● YOUR GOAL: For this exercise, reproduce each entry below exactly, excluding pictures.

>>>

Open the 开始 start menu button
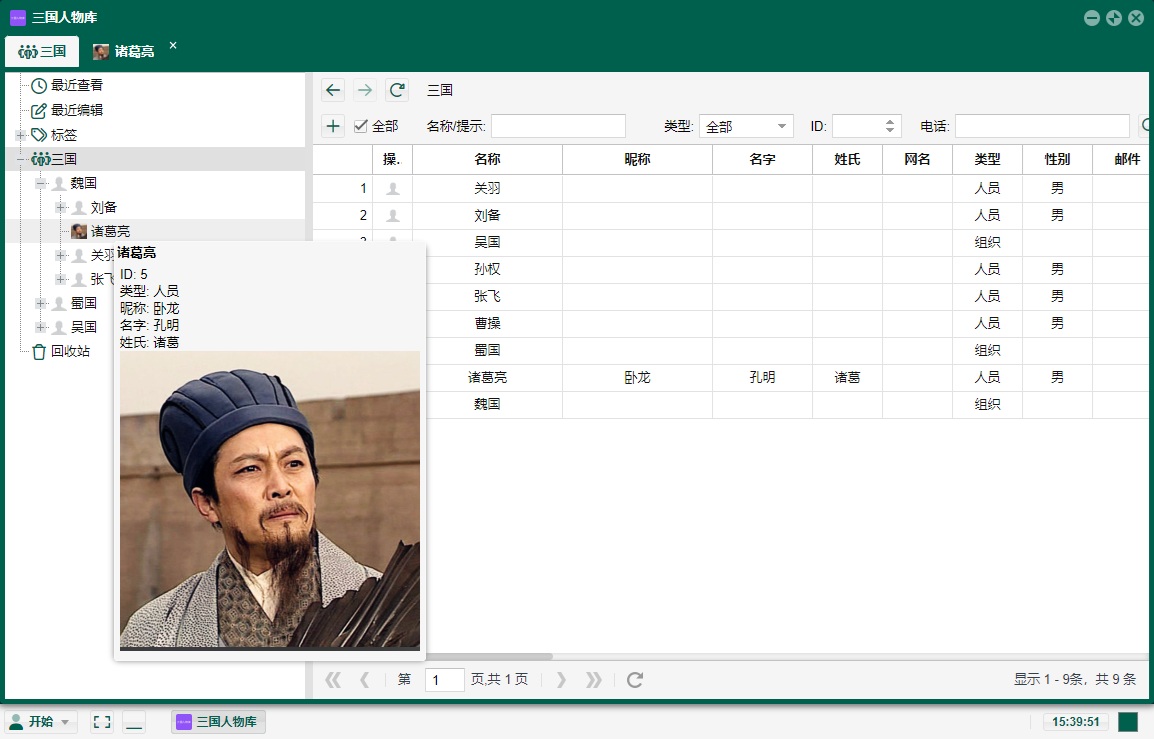The height and width of the screenshot is (739, 1154). tap(41, 722)
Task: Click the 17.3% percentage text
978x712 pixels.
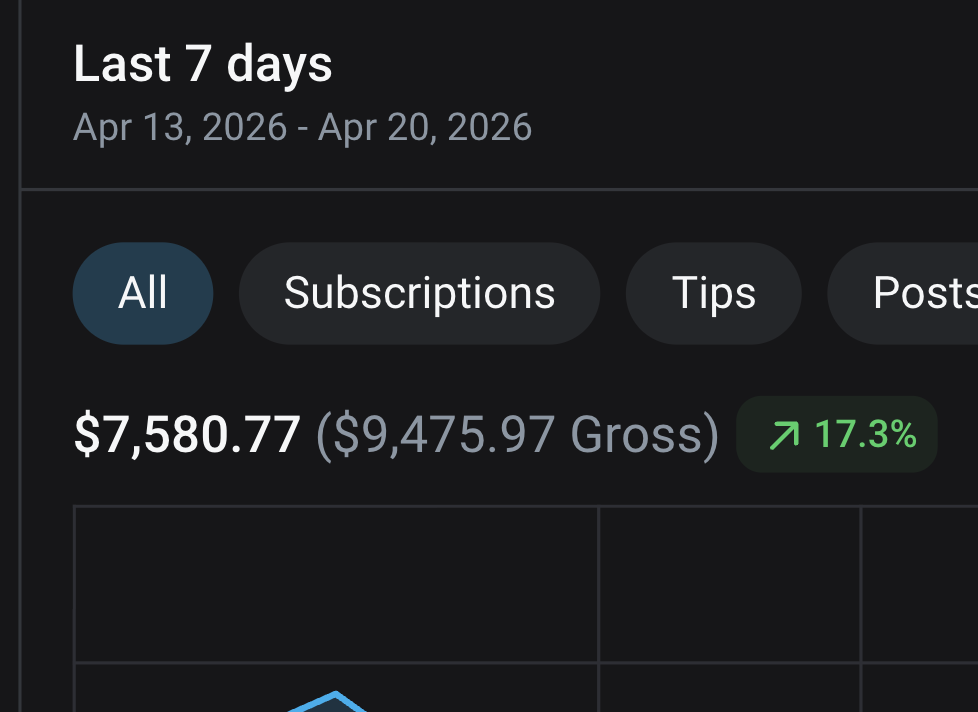Action: coord(866,434)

<<<

● PROBLEM SOLUTION:
Open the 开始 start menu button
The height and width of the screenshot is (739, 1154). tap(41, 722)
Task: Click the 17.3% percentage text
978x712 pixels.
Action: coord(866,434)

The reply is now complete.